- _What you have to do_: Nothing but the lines from the one containing "This screenshot has width=700, height=433." through the last line of the data below should be returned, each exactly as it stands, pictures excluded.

- _Given data_:
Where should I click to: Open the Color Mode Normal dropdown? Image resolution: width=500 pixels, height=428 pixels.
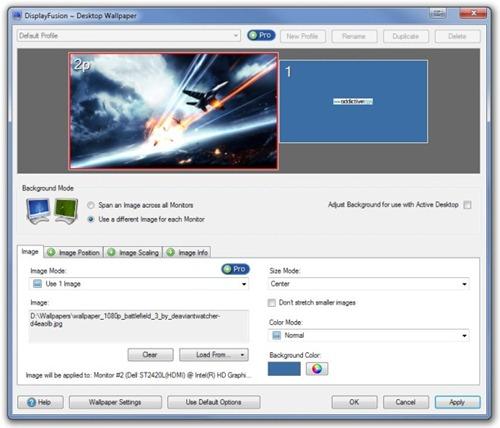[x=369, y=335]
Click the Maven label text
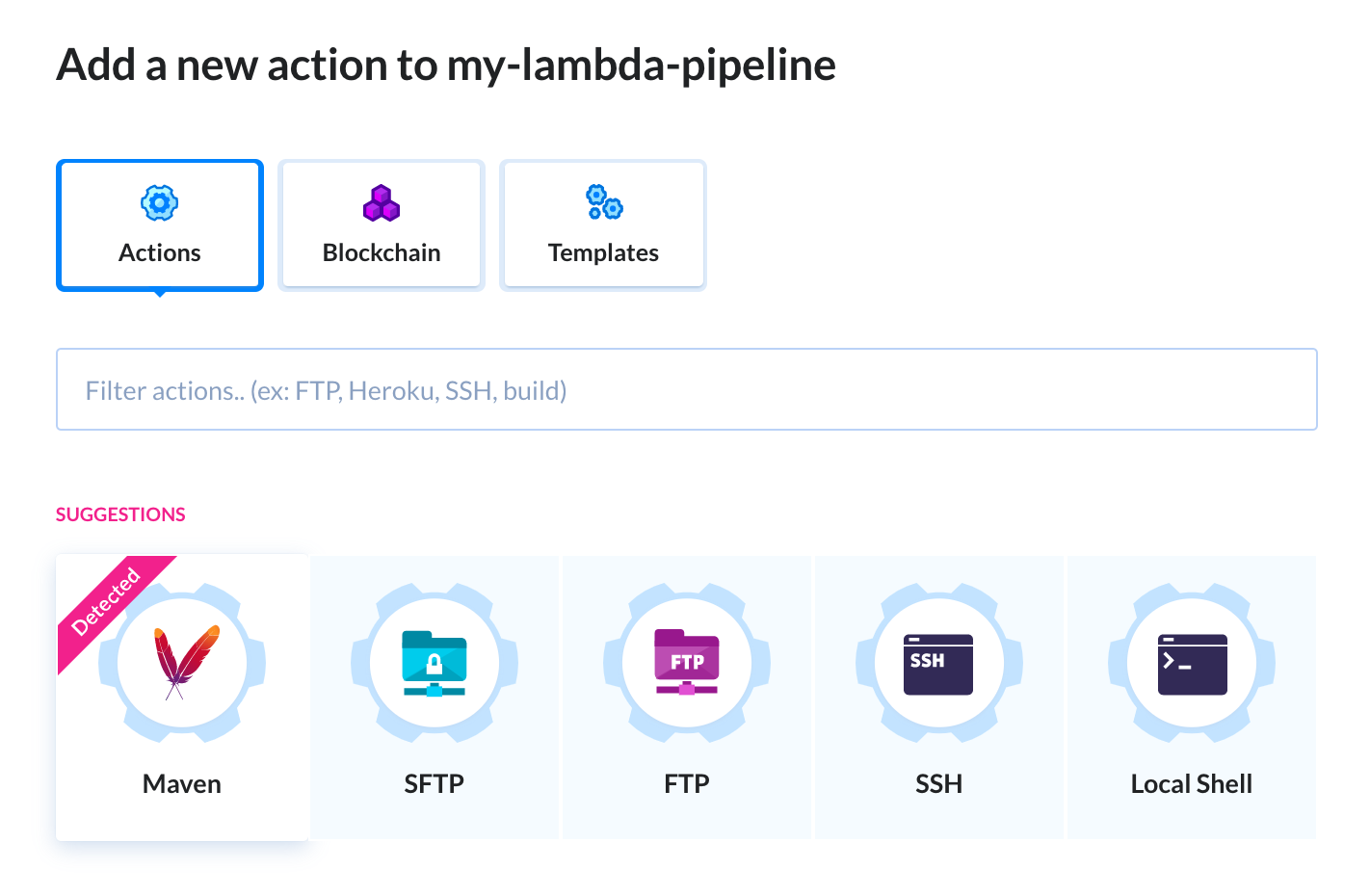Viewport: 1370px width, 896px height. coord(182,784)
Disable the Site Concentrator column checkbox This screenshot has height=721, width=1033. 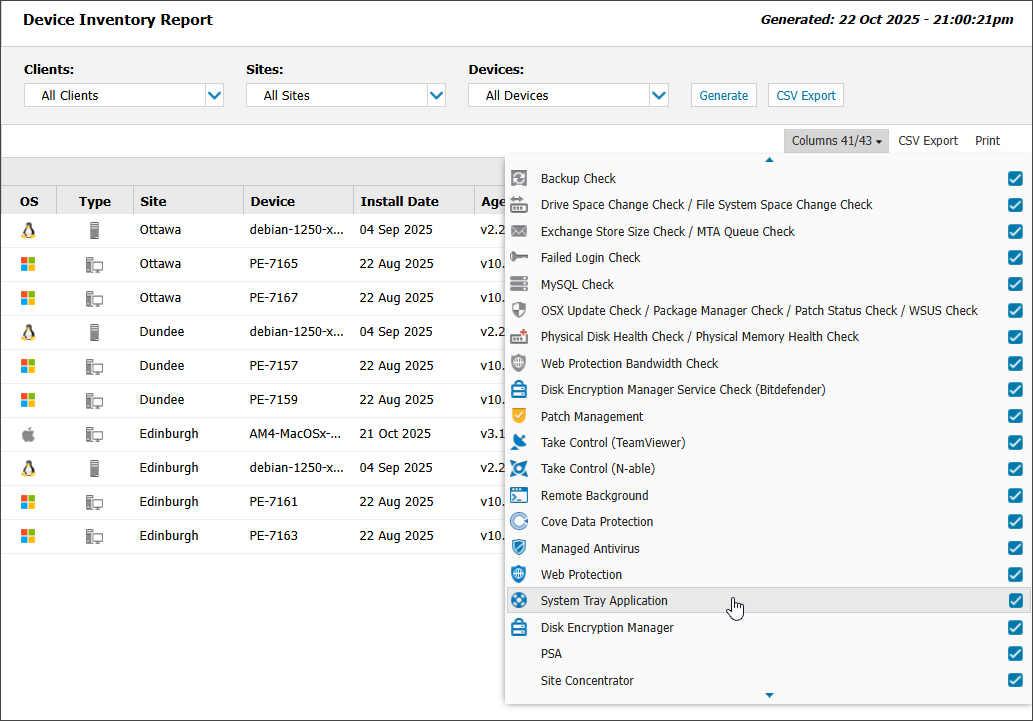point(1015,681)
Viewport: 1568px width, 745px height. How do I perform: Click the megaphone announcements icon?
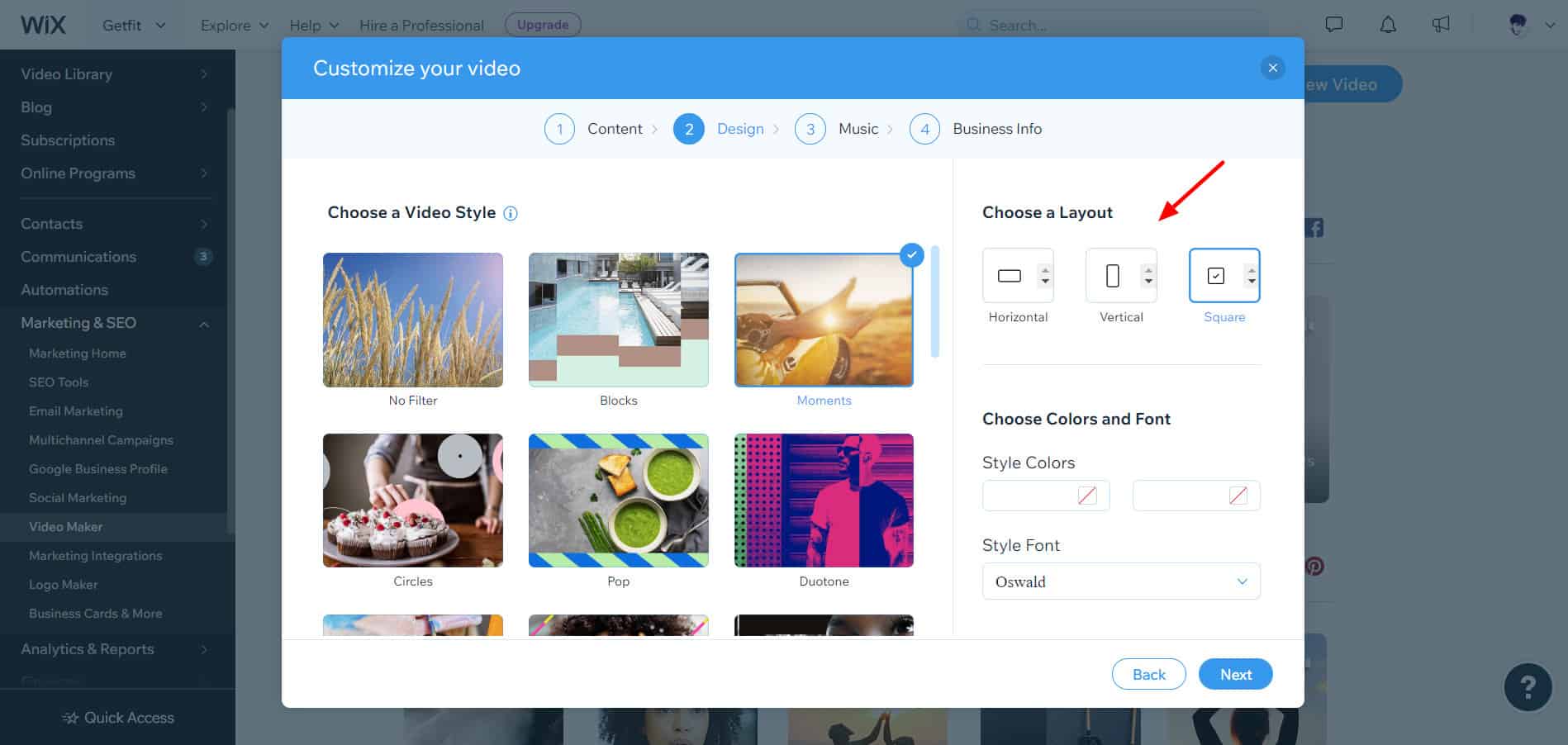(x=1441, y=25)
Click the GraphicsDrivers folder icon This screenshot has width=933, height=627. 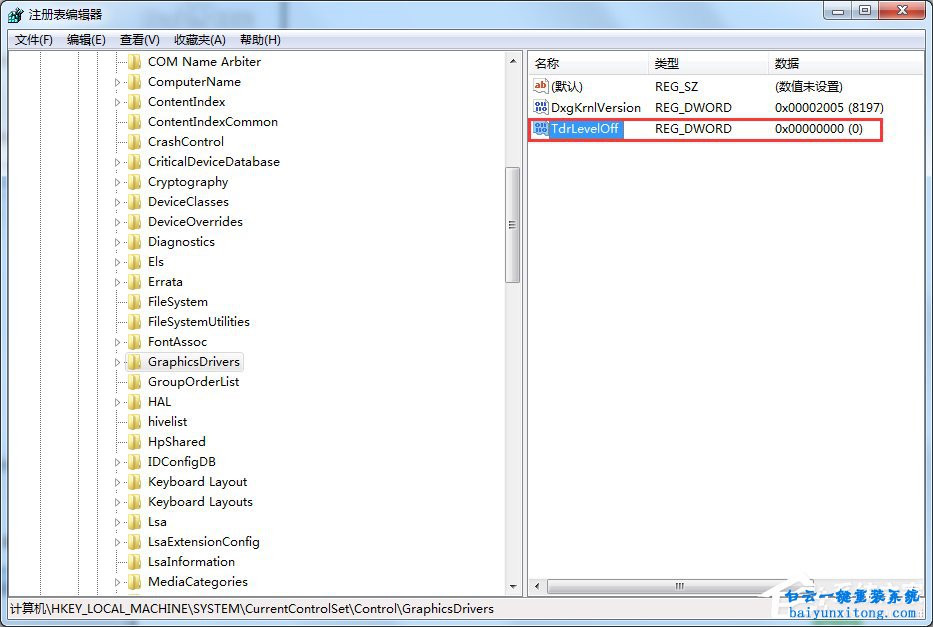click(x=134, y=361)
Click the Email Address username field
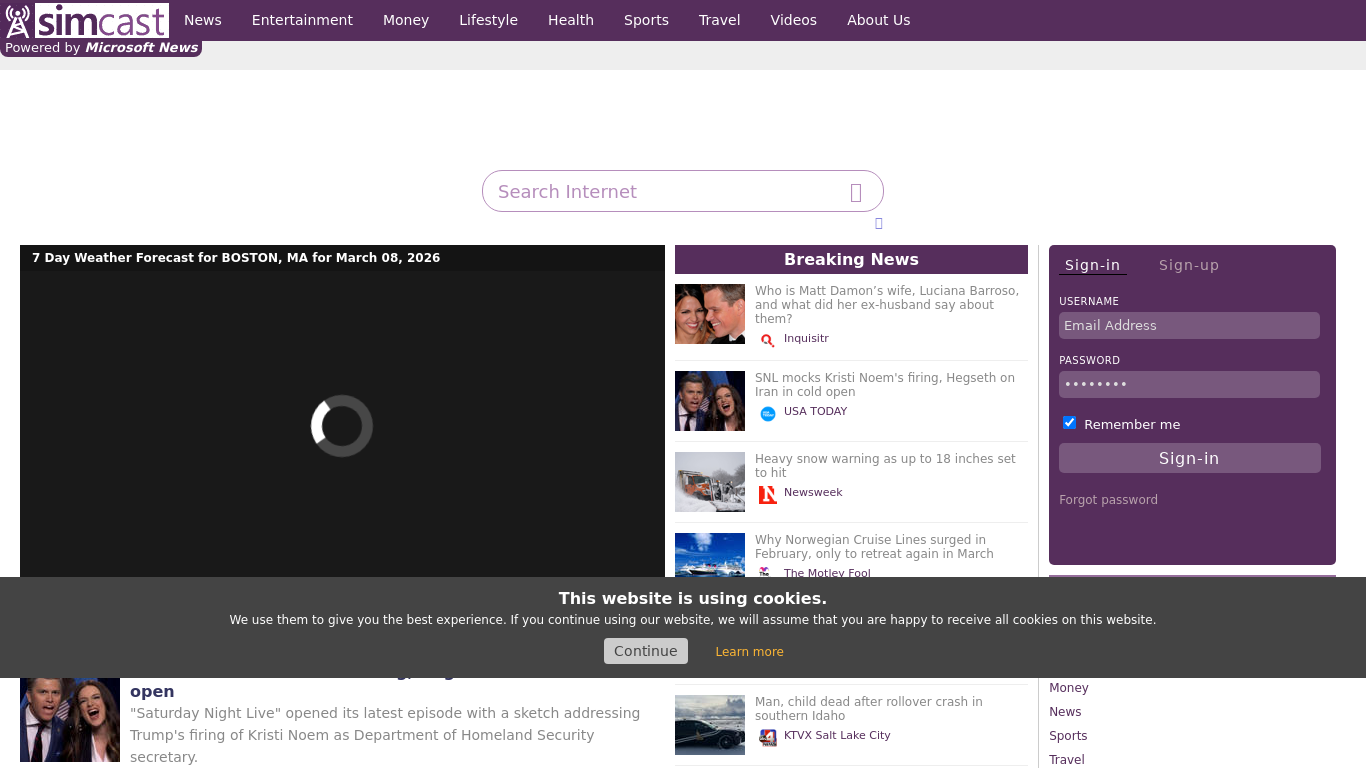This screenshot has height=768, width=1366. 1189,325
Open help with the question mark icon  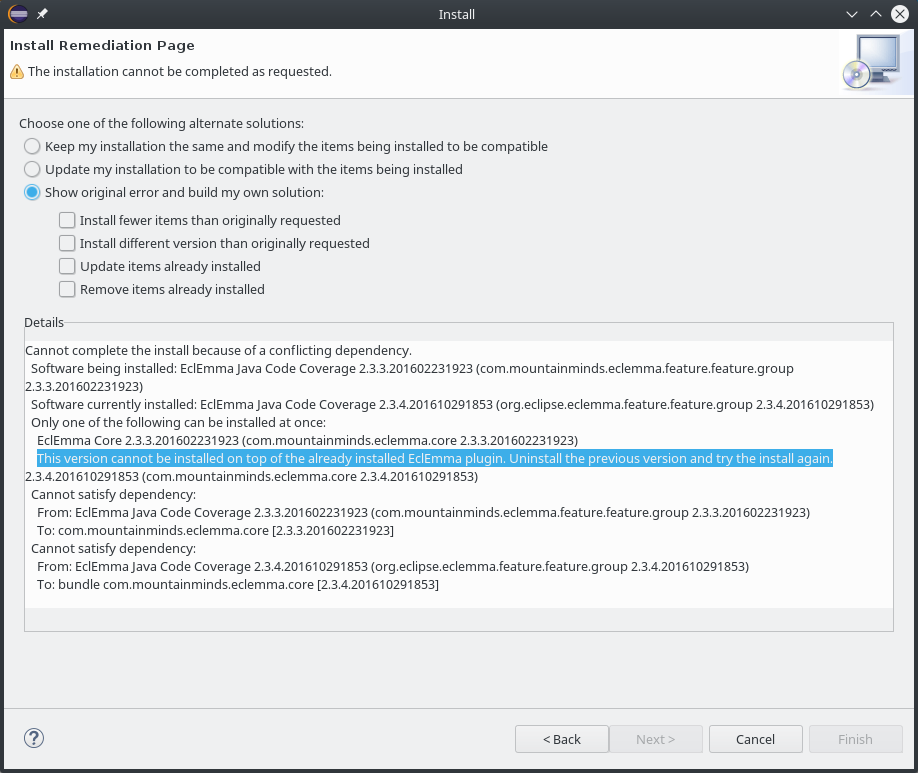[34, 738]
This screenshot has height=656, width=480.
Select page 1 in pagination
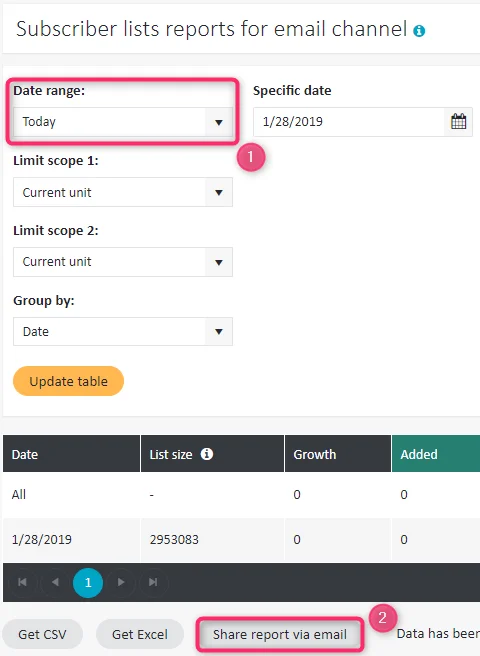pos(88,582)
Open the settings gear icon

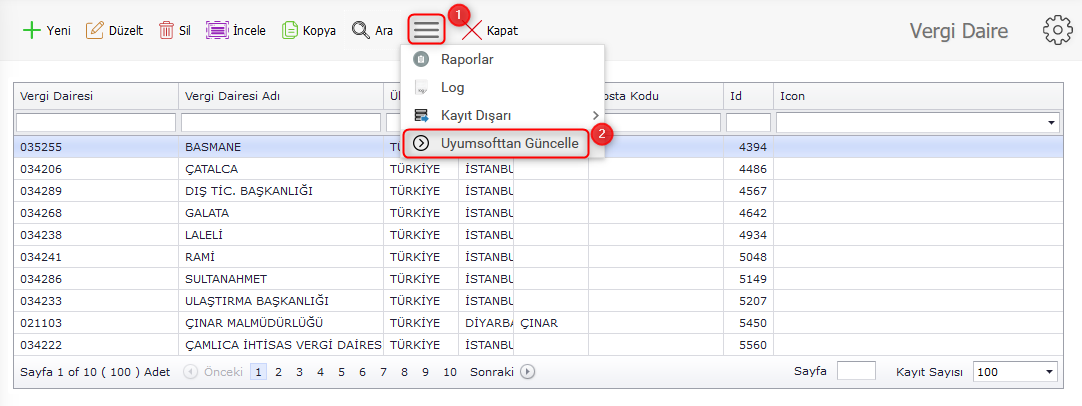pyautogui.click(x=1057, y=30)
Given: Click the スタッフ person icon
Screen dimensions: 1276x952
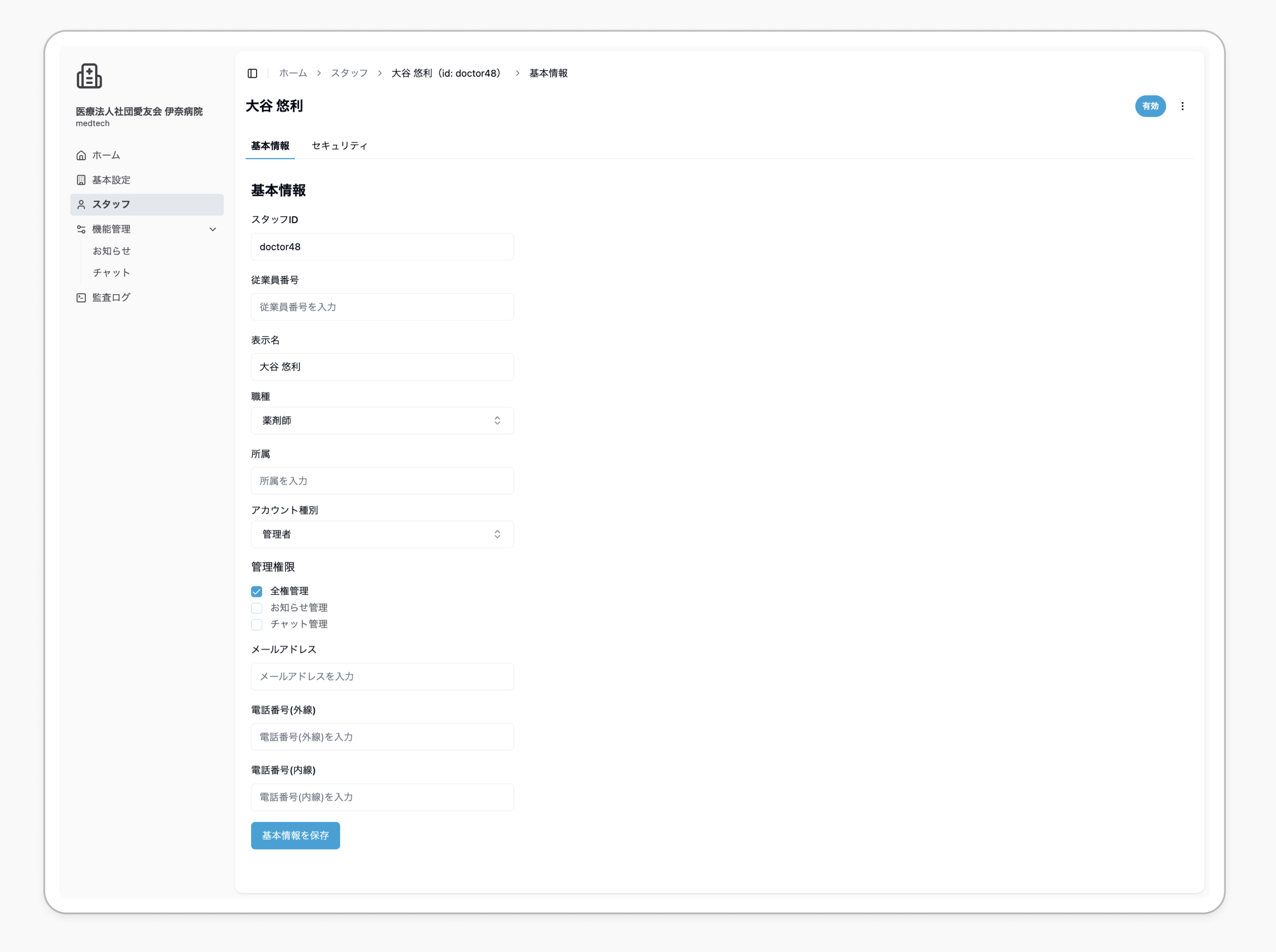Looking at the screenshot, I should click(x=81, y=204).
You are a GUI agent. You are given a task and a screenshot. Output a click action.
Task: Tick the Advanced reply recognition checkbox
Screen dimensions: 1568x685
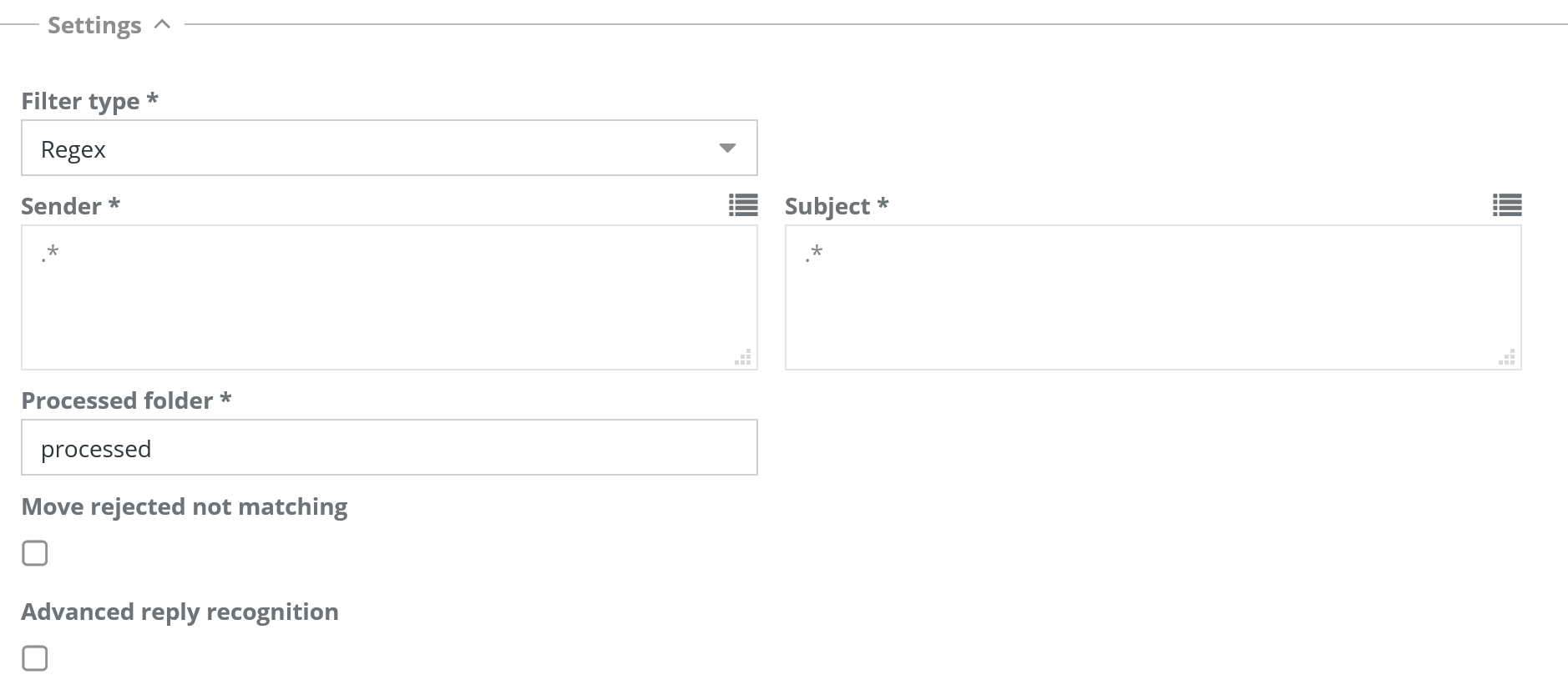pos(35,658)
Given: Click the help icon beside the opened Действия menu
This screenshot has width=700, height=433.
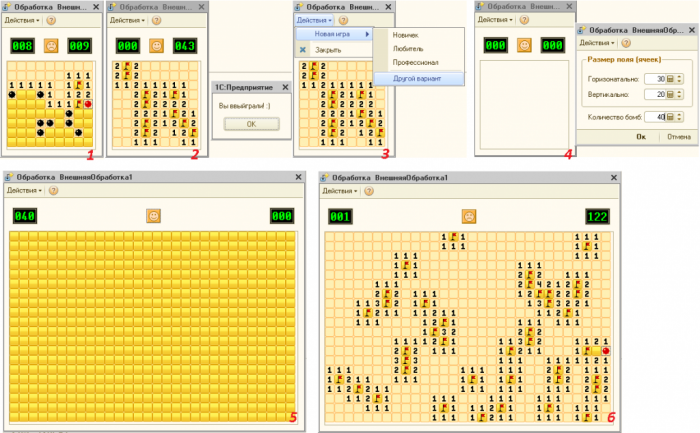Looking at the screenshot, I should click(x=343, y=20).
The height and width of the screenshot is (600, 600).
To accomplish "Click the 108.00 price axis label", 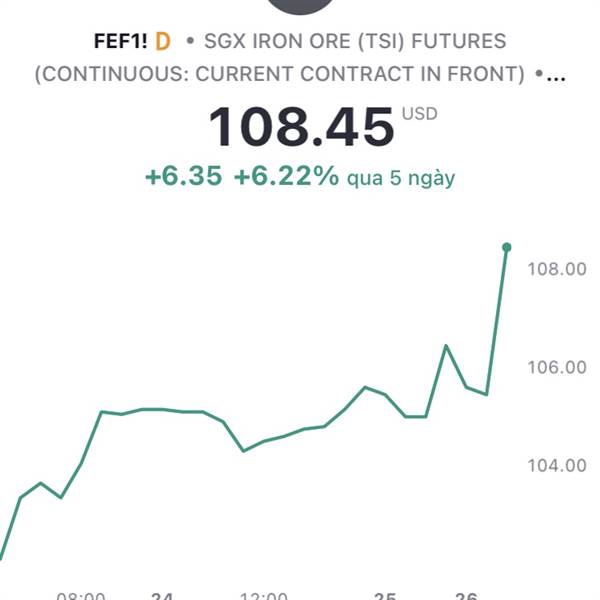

- _Expected output_:
This screenshot has width=700, height=433.
Looking at the screenshot, I should click(x=343, y=20).
The height and width of the screenshot is (600, 600).
To accomplish "Click the 108.00 price axis label", 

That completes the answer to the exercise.